From her home under the baking sun of Peru’s southern Andes, Vilma Huamaní can see the small Cconchaccota lagoon, the axis of her community’s life. It has been a source of trout, fun for children eager to swim, beauty as flamingos flew from over the mountains and water for thirsty sheep.
Nowadays, all Huamaní sees of the lagoon 4,100 meters (13,120 feet) above sea level is a plain of cracked and broken soil surrounded by yellow grass.
“It has dried up,” she said.
The rainy season in this part of South America should have started in September.
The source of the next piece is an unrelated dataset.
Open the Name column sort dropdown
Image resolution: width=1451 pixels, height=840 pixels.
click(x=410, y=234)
Still, the area is experiencing its driest period in almost a half-century, affecting more than 3,000 communities in the central and southern Andes of Peru.
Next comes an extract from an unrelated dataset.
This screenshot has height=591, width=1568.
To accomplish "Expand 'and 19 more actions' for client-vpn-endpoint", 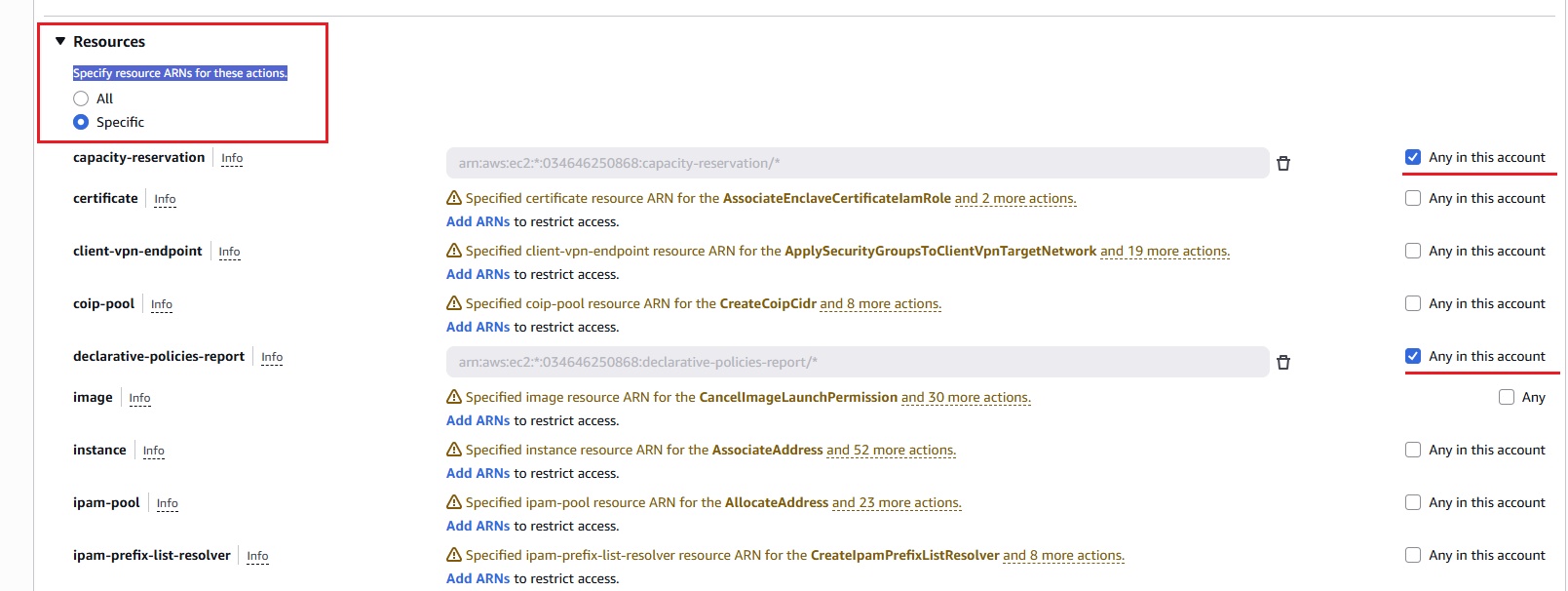I will [x=1165, y=251].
A light rain last week — only the second in almost eight months — prompted residents to set bowls outdoors to collect some water. The drops lifted dust as they hit the ground, and by the following day, the sun had evaporated the scant moisture.
Dead sheep and lambs so weak they can barely stand can be found among sparse yellow grass. The planting of potatoes, the only crop that grows in Huamaní’s village, has been delayed, leading many to expect food shortages in the coming months because people are already feeding themselves from their dehydrated potato reserves.
“Every day, I ask — I hope — the rain falls … when there is rain, the grasses grow, the potatoes (grow),” said Huamaní, 38, who moved with her four children from Peru’s capital, Lima, to Cconchaccota in 2020 to flee the coronavirus pandemic.
The absence of rain in part of the Andes occurs due to the La Niña phenomenon, present in 2022 for the third consecutive year, according to the United Nations meteorological agency. The drought is also hitting parts of Bolivia, Paraguay and Argentina.
Yuri Escajadillo, a climatologist with Peru’s National Meteorology and Hydrology Service, said an index used to measure droughts qualified the region as “extremely dry.”
“It is a record value,” Escajadillo said.
In Cconchaccota, there is no drinking water, sewage or telephone service. People drink water they get from a nearby spring, though it sometimes dries up, too.
Residents say their appeals to local authorities for help went unanswered for more than two months.
So, Grisaldo Challanca, a young farmer, used his cell phone to record videos and prepare a report about the drought. He posted it on a Facebook page after he climbed to about 4,500 meters above sea level to get an internet connection.
The long-delayed response from the regional authorities arrived last week with the delivery of fodder oats for the surviving sheep, cattle, alpacas and llamas.
“The animals are all bone,” said John Franklin Challanca, a 12-year-old shepherd whose family has lost 50 sheep.
The Andes is one of the world’s most sensitive regions to climate migrations because of droughts, tropical storms and hurricanes, heavy rains and floods, according to the latest report by the United Nations’ Intergovernmental Panel on Climate Change.
“Global warming has caused glacier loss in the Andes from 30% to more than 50% of their area since the 1980s. Glacier retreat, temperature increase and precipitation variability, and land use changes have affected ecosystems, water resources and livelihoods through landslides and flood disasters,” the report says, adding that summer rainfall appears to be decreasing in the southern Andes.
Small farmers in various parts of the Andes in Peru and Bolivia are praying for rain. Prayers are held on Lake Titicaca’s shores, shared by both countries, and on mountains that Indigenous communities consider gods.
In the only evangelical church in Cconchaccota, Rossy Challanca said the drought was a punishment “for the sins of man” and a clear sign that the world’s end was soon to come.
But for climate experts, the lagoon could have dried up because it was less than a meter (3 feet) deep, depended exclusively on rainwater and was under intense solar radiation.
Wilson Suárez, professor of mountain hydrology and glaciology at Peru’s La Molina National Agrarian University, said those factors constitute “an ideal cocktail” for the small lagoons in the high Andean areas to dry up.
“This has to put them on notice that times are changing,” Suárez said of area residents who have long depended on the lagoons for watering their livestock. “A drought is not easy to handle … the climate is changing.”